札幌の鯨

営業支援、 関西担当の後は北海道担当と相成りました。 今日で三度目の道行となります。 初回は朝里温泉での営業合宿に参加。 二回目からは札幌です。 10月、11月は最高の初秋乃至小春日和で、 青く抜けた空、小樽の海、札幌の旧友との再会いなどいろいろありましたが、 書き留めるのは面倒、かつ日々の暮らし(会社×サッカー×音楽×家庭)に終われ、 ま、いいか、とやり過ごしていました。

今日の出張は、上記の旧友にもフラれ、 ま、いいかの延長上。 とはいえ寒い中の北海道入り、 美味いものでも食って帰るべし、 やはり寿司か、でも遠出する元気はなし、 じゃカニか、でもカニと格闘する元気もなし、 ということでフラフラ歩いていて目に入ったのが 「おばんさい くじら亭」という屋号。

渋谷に「くじら屋」という店があります。 昨今珍しい、というか、東京では殆ど唯一の鯨専門外食店。 さすが札幌、こういうのもあるのだなと入店。

まるで女学生のような可愛い店員さんにうっとり、 やぁ、入って良かったなと一心地。 ソイの刺身で熱燗をやりながら、 カウンターすみにあったユージン・ラポワント氏 (元ワシントン条約事務局長、国際野生生物管理連盟会長) の著書
「地球の生物資源を抱きしめて - 野生保全への展望」

翻訳: 三崎 滋子
出版社: 新風舎 (2005/10)
ISBN-10: 4797476494 / ISBN-13: 978-4797476491
なぞヒモトイてチビリチビリやっていました。

「くじら亭」ってからには鯨を頼まないわけにはいかない。 おカミの勧めで鯨ベーコン+さえずり (タンのベーコンだそうな、くじら屋さんでは嘴と聞いたが) を注文。 ところがこれを持ってきたオカミの講釈が長い。 この店にしかないということを強調。 なるほど、香ばしくて美味い。 次は、やはりおカミ推薦の鯨のにぎり。 一貫が小さい、握りがあまい、けれど至って美味。 う〜ん、これは美味。。。

ともあれ、ラポワント氏の本は、たいへん興味深い。 普段、漠然と感じていた自然保護(?)活動への疑義や背徳の予感が明確且つ建設的に糾弾され、 地球規模の健康な思想(=真の道徳)へと誘って余りある内容がどのページを捲っても目に飛び込んでくる。 少々夢中になりながらチビリチビリやっていると、 カウンターに若い紳士が現れオカミに何やら頼んでいる。

「先生、宜しくお願いします」
「いまパソコンがこわれちゃって、新しいのは届いたんだけど」

そんなやりとりをやっている。 どうやらこのオカミは「先生」らしい。 そしてパソコンに難儀しているらしい。 すぐに連想したのは、オフクロです。 そう、「箸の本」の著者であり、箸の文化を説き、 かつては子ども達に箸の持ち方教室までやりながら、 おのが愚息(=小生)が握り箸というあの元大学教授。

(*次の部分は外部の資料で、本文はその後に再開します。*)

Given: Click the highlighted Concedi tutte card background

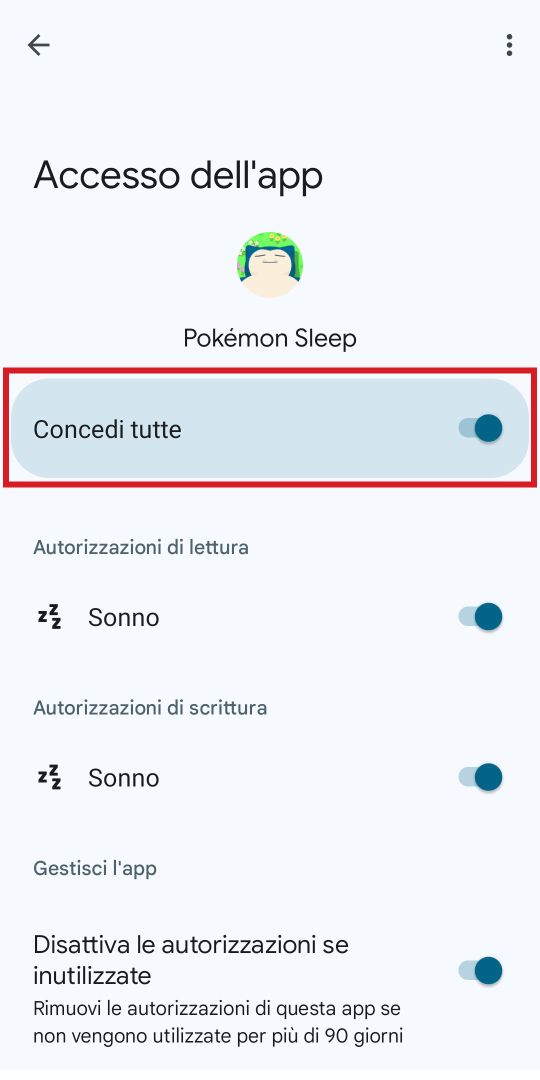Looking at the screenshot, I should pyautogui.click(x=270, y=428).
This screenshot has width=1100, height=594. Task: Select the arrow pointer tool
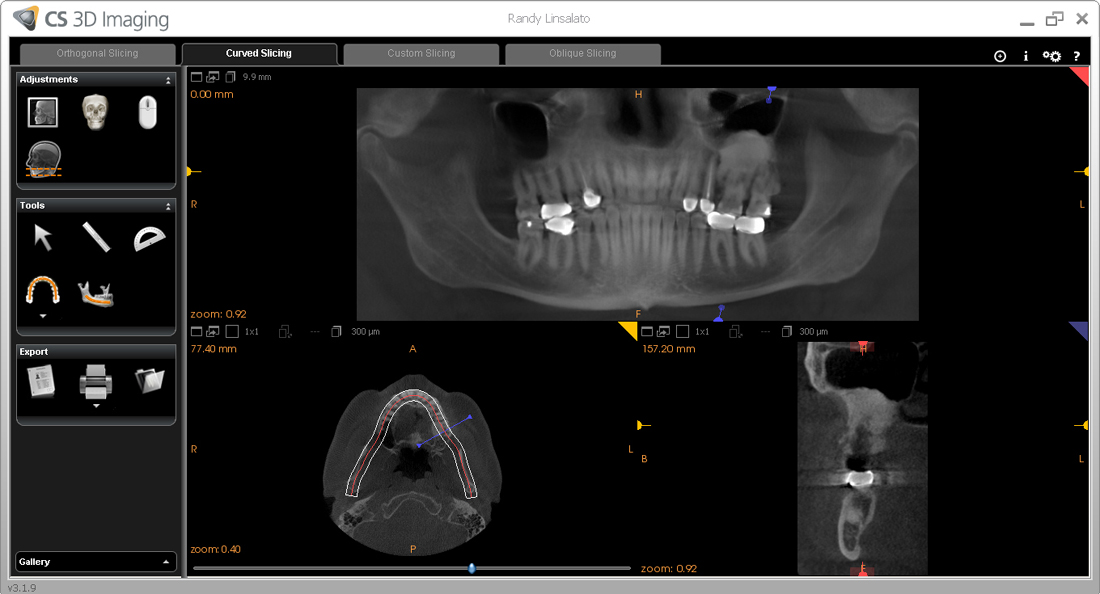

どうやら、東京農大関係の方(違ったらごめんなさい)らしい。 北大にも出没しているらしい。 「ノグチ」という方らしい。 渋谷の「くじら屋」さんは仲間らしい、 が、首領(ドン)はどうもここ「くじら亭」のオカミ、基、先生らしい。 面白そうなので話しかけようと思ったが、お客さんがどんどん入店。 オカミは座敷に取られてしまった。

しばらくすると、カウンターに男女の二人連れが入店。 「あ〜らお久しぶり」とカウンターに戻ってきたオカミ。 が、その方々は耳が不自由らしい。 オカミは手話を開始した。 手話で応えるお客さん、ニコニコと手話で会話するオカミ。 ・・・ただ者じゃない。

会計の折、例の可愛い店員さんに、 「あなた、あのオカミのイチミですか?」 と尋ねると、笑顔で「ハイ」と答えてくださった。 札幌恐るべし。 また覗いてやろうと思います。